— start of DOCUMENT SEGMENT —
With those simple, powerful words in the prologue of his Gospel, St. John introduces us to history’s central event: The Second Person of the Trinity became man in order to redeem us.

But the accounts of Christ’s birth and infancy in the Gospels of Luke and Matthew underline the fact that the circumstances of these events even now challenge our conventional expectations for such momentous happenings.

How is it, for example, that the creator and Lord not only became incarnate but did so in obscurity and poverty — “taking the form of a slave” (Phil 2:7)? And yet, is this really a surprise? How else, after all, could the Son of God possibly have become Son of Man except in a manner that was suited to the revolutionary reversal of values that lay at the heart of the coming of one who came “not to be served but to serve, and to give his life as a ransom for many” (Mt 20:28)?

God prepares the way for his son

The Gospel story of Christ’s birth as Luke tells it begins with a decree by the Roman emperor Augustus announcing a great census. Even this man — who was no one’s servant — thus became an unwitting agent of God’s plan. For all Jewish men had now to go to their ancestral towns to register, and for Joseph, like Mary a descendant of King David, that meant Bethlehem, the village near Jerusalem from which David had come.

But why didn’t Mary stay in Nazareth and have her baby there instead of making this difficult trip? The Gospels don’t say, but here is a guess.

As a devout Jew, Mary certainly knew that the prophet Micah foretold how the Messiah, the Jewish liberator and savior par excellence, would come from Bethlehem (cf. Micah 5:2). She also knew, or at least strongly suspected, that the child in her womb was he. For a long time she wondered how God would arrange for her to be in Bethlehem when the baby came. Now this Roman emperor and his census supplied the answer. So Mary insisted that she accompany Joseph, and he, knowing that his wife insisted only when there was good reason, agreed.
— end of DOCUMENT SEGMENT —
▶ _PROBLEM_
Copy the Nativity passage from "As a devout" up to and including "good reason, agreed.", swapping "census" out for "registration". The data after this point aren't needed.
— start of DATA —
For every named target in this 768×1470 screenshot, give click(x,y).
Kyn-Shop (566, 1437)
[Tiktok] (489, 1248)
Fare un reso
— end of DATA —
▶ _SOLVED EXERCISE_
As a devout Jew, Mary certainly knew that the prophet Micah foretold how the Messiah, the Jewish liberator and savior par excellence, would come from Bethlehem (cf. Micah 5:2). She also knew, or at least strongly suspected, that the child in her womb was he. For a long time she wondered how God would arrange for her to be in Bethlehem when the baby came. Now this Roman emperor and his registration supplied the answer. So Mary insisted that she accompany Joseph, and he, knowing that his wife insisted only when there was good reason, agreed.